= PAGE TEXT =
((
Church  $–>  Sponsoring Church  —$–>  Preacher

Whereas a number of small churches might not have much to contribute each on their own, human reasoning would suggest that if many small churches funnel their money through a single large church, more support can be accomplished with greater efficiency.

Many Smaller Churches  $–> Large Sponsoring Church  —$–>  Many Preachers

Although this might seem expedient from a human reasoning perspective, it is not a mere matter of expediency.  This is because the pattern of direct church-to-preacher support is uniform in all recorded examples.  Therefore, the authority is specific, and we do not have the liberty execute it differently.  Remember that for a thing to be an expediency, it cannot be specified; expediencies apply to generic commands only.  If a command is specific, our only choice is to do it in obedience or not do it in rebellion.  Moreover, this arrangement changes things.  This unlawfully creates an additional management level, breaks down church autonomy, and also relieves the small churches of their responsibility to manage their own work.  Mere expediencies do not add, subtract, or otherwise change anything.

This arrangement is not a better idea than God's simple plan.  We may think the matter is insignificant, but it is still action without God's authority.  Besides, the biblical pattern will work; there is no reason to depart from it.
))
= WRITTEN INSTRUCTION A =
In the text on church support of preachers, to what kind of commands do expediencies apply?

= LISTED ENTRIES =
((
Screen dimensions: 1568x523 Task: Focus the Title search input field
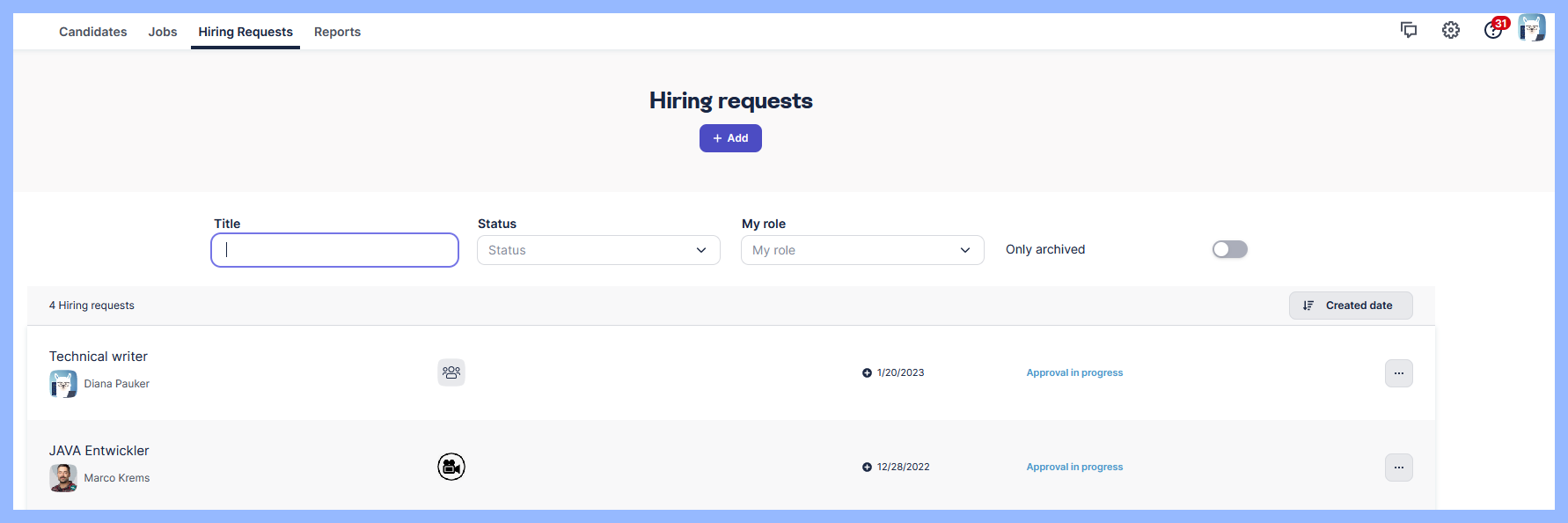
))
((
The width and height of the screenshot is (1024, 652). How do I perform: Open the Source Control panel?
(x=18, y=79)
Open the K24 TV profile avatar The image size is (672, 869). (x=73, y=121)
))
((
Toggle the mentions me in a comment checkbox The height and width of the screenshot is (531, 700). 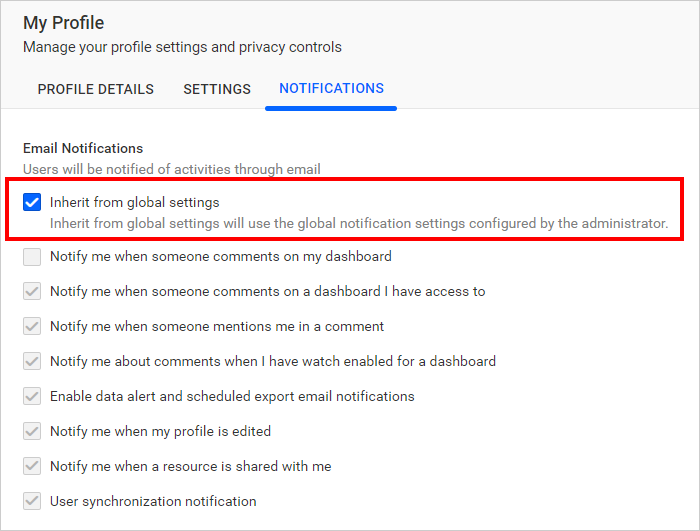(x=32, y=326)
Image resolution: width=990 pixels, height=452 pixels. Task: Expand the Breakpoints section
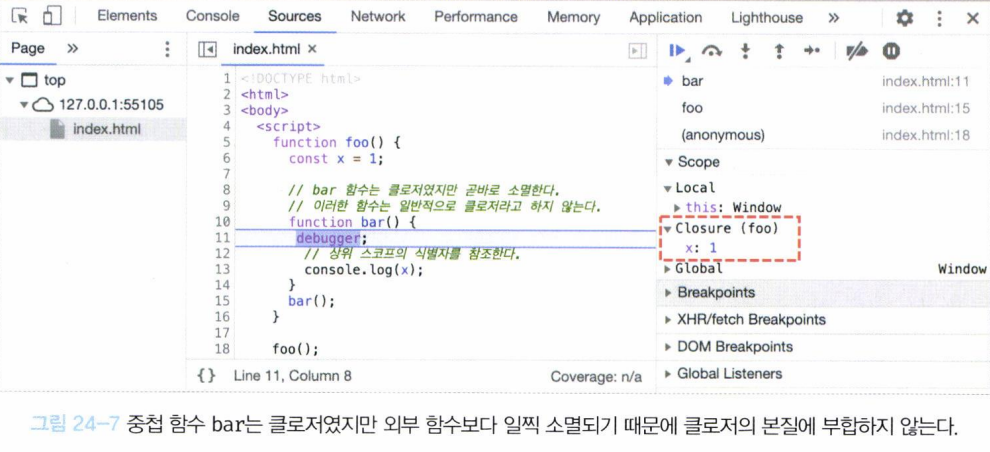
))
= WRITTEN INSTRUCTION B =
Reproduce the part of the records that opens with the line containing "The width and" and closes with the line containing "Open the K24", both lines included, requests as well. Multiply each x and y coordinate in the answers by 0.85 and round to a whole number, rounding halves up. Give only these lines.

= EXERCISE OUTPUT A =
Generic commands only.

= EXERCISE OUTPUT B =
The width and height of the screenshot is (1024, 652). How do I perform: Open the Source Control panel?
(x=15, y=67)
Open the K24 TV profile avatar The image size is (672, 869). (x=62, y=103)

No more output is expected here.